Human Data First
Biochemical and physiological differences between animals and humans pose significant challenges in translating preclinical safety and efficacy studies into clinical outcomes. While animal models continue to be an essential tool in biomedical research and drug discovery, the fact that nearly 96% of all animal-tested compounds fail in clinical trials underscores the need to adopt a more modern approach and add human data at the preclinical stage. Our advanced platform bridges the gap between preclinical testing and human-based clinical trials, saving company resources while potentially increasing the number of drugs that make it to market.
AnaBios’ advanced human tissue-based methods are enabling a modernized approach that integrates animal models with human ex vivo studies. This provides a very powerful strategy that combines the benefit of in vivo measurements (in animals) with the ability to generate human data (ex vivo) to overcome the challenges of cross-species translation.
The Benefits of Human Data in Preclinical Phases:
- Accurate identification of drug targets
- Calibrate the translatability of animal model
- Overcome false positive toxicity signals from animal models
- Resolve discordant results that occur in different model species
- Save resources by limiting GLP toxicology studies to compounds with real potential in humans
- Maximize efficacy and safety of lead compounds using authentic human targets
- Enhance the IND application with validated human data
- Guide dose selection for clinical studies
AnaBios offers a unique opportunity to study gene expression, proteomic and metabolomic profiles in authentic human tissues from healthy or diseased donors, providing great value when searching for new molecular targets or validating pre-selected targets.

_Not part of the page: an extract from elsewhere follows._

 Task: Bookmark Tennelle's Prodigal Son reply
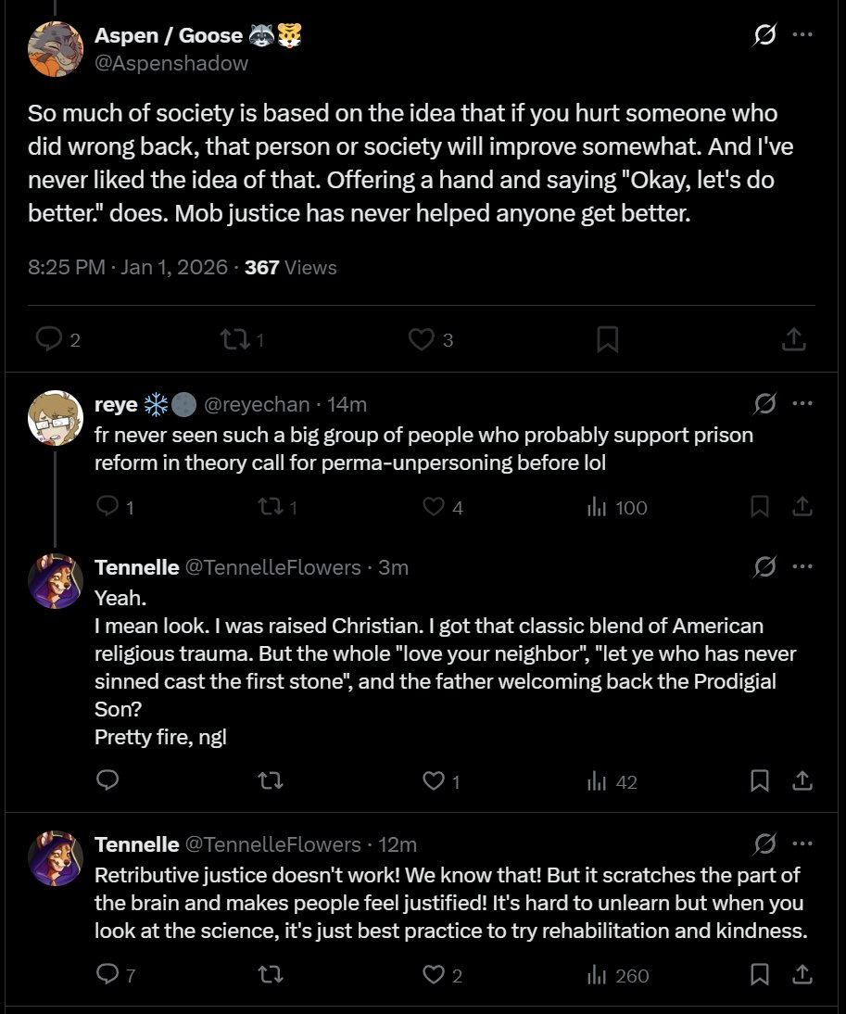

Diseased and healthy human tissue samples enable the discovery of compounds with the desired selectivity profile. The high quality of samples procured by AnaBios enables the generation of highly dependable data for assessing the potential efficacy-related effects of a drug candidate or its toxicity risks.
AnaBios’ proprietary technology maximizes safety and efficacy of lead compounds with authentic human targets. By utilizing human cells and tissues, drug properties are improved by maintaining focus on the human target while keeping the desired activity in humans and minimizing misleading information due to species differences.
Clinical Candidate Selection
Regulatory requirements mandate the use of animal models for toxicology studies, which are expensive and time consuming. By strategically leveraging the power of AnaBios’ technology to identify the molecules with the highest potential for suitable efficacy and safety profile in humans, programs can focus on conducting GLP toxicological studies on a few high value compounds. In addition, the generation of human data at the preclinical stage offers the opportunity to make informed decisions with regards to dosing in clinical studies.
AnaBios’ proprietary technology supports mechanistic studies to de-convolute clinical stage toxicity signals. Elucidating the mechanism of action enables the generation of risk mitigation strategies and allows continued development of the drug. Utilization of human cells and tissues provides a superior approach for clinical stage de-risking.